# Creating random text data for Pandas

## Creating random length sentences of random length words using random characters

### Background

A friend recently asked about transforming data in a Pandas data frame and provided an example of what the target column contains currently (prior to the transformation).

After I and a few others made some suggestions, there was also some discussion on performance of the different method of applying the desired transformation.

So that we could properly test, I decided to make some test data, and this in itself provided a challenge.

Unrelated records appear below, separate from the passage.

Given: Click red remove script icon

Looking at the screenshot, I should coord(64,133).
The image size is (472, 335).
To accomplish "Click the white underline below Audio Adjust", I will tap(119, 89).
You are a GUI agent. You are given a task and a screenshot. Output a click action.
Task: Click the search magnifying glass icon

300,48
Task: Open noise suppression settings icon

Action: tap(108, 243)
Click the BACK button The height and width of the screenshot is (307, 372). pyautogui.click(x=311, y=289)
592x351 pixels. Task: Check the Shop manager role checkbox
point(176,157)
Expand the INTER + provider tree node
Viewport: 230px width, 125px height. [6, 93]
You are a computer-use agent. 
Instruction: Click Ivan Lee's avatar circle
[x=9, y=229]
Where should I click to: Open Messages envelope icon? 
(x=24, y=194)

Briefly, the column of data contained JSON data with:

1. A single-element array
2. Containing an Object (actually, more like a set in Python)
3. Containing one or more words separated by commas

An example (similar to that provided by my friend):

`[{These, words, are, contained, by, an, Object, or, set, which, itself, is, contained, by, an, array}]`  
`[{The, next, set, of, words, is, like, this}]`

As yet, it is not clear whether the data contained the individual words wrapped by double quotes or not, and possibly the data was actually

`[{"These", "words", "are", "contained", "by", "an", "Object", "or", "set", "which", "itself", "is", "contained", "by", "an", "array"}]`  
`[{"The", "next", "set", "of", "words", "is", "like", "this"}]`

Having this example, the challenge is to create a lot of data with a random number of words in each "sentence", where each word contains a random number of letters.

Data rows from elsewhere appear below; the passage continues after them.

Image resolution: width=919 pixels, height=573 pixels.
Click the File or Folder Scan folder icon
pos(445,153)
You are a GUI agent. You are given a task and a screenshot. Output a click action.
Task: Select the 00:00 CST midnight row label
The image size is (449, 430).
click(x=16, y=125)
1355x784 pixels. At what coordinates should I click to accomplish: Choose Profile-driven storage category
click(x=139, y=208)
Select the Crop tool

Just the notion of the word "random" implies using `numpy.random` however, none of the methods available in that class can help us directly in our task. For that, we will also need to make use of `itertools` and a not so well known (well, at east to me) method of splitting an array by unequal length intervals using `numpy.split`.

In [1]:
import pandas as pd
from numpy import random as rand
import numpy as np
import itertools as itools
#import unicodedata
import re
import timeit

In [2]:
NUM_RECORDS = 1000000
MAX_WORDS_PER_SENTENCE = 20
MAX_CHARS_PER_WORD = 10

In [3]:
# Create a "template" (of sorts) for our records.
# This template will tell us how many words randomly will be in each record.
sentence_templates = rand.randint(low=1, high=MAX_WORDS_PER_SENTENCE+1, size=NUM_RECORDS)

# Create another "template" which will be a random number of characters for each word.
# We know the count of all words across all records by using the sum() method of the numpy array sentence_templates
word_templates = rand.randint(low=1, high=MAX_CHARS_PER_WORD+1, size=sentence_templates.sum())

In [4]:
# Let's just see how many words we will have in total
len(word_templates)

10498244

In [5]:
# Now use itertools to creating a running count of words
# For example, if the first 5 sentences (records) had word counts of 7, 3, 4, 8, 2
# itertools would return 7, 10, 14, 22, 24
# This running count is needed in the numpy.split method later
words_iter = list(itools.accumulate(word_templates))

In [6]:
# Now let's create an array of random characters from A-Z,
# having length = the last element of our word iterator.
# Similar to the example of 5 above where 24 would be returned as the size.
asc_codes = rand.randint(low=65, high=91, size=words_iter[-1:])

In [7]:
# Let's take a peek at the ascii codes that were generated
asc_codes[:50]

array([85, 78, 66, 87, 67, 73, 71, 84, 77, 65, 67, 71, 74, 81, 65, 82, 87,
       86, 82, 75, 66, 79, 70, 85, 83, 73, 66, 90, 72, 67, 67, 67, 77, 90,
       88, 69, 80, 78, 67, 69, 67, 87, 78, 80, 86, 83, 78, 71, 89, 80])

In [8]:
#f = lambda x: chr(x)
#chars = f(asc_codes.tolist())
# The above did not work, so we will use the following instead
# to convert the ascii codes to characters
chars = [chr(x) for x in asc_codes.tolist()]
chars[:20]

['U',
 'N',
 'B',
 'W',
 'C',
 'I',
 'G',
 'T',
 'M',
 'A',
 'C',
 'G',
 'J',
 'Q',
 'A',
 'R',
 'W',
 'V',
 'R',
 'K']

In [9]:
# Taking the long list of characters that was generated by our conversion from ascii to char
# we use the numpy.split() method in which the 2nd parameter tells us at which index locations
# to split the array (this is why ithertools was handy)
words = [''.join(x) for x in np.split(chars, words_iter[:-1])]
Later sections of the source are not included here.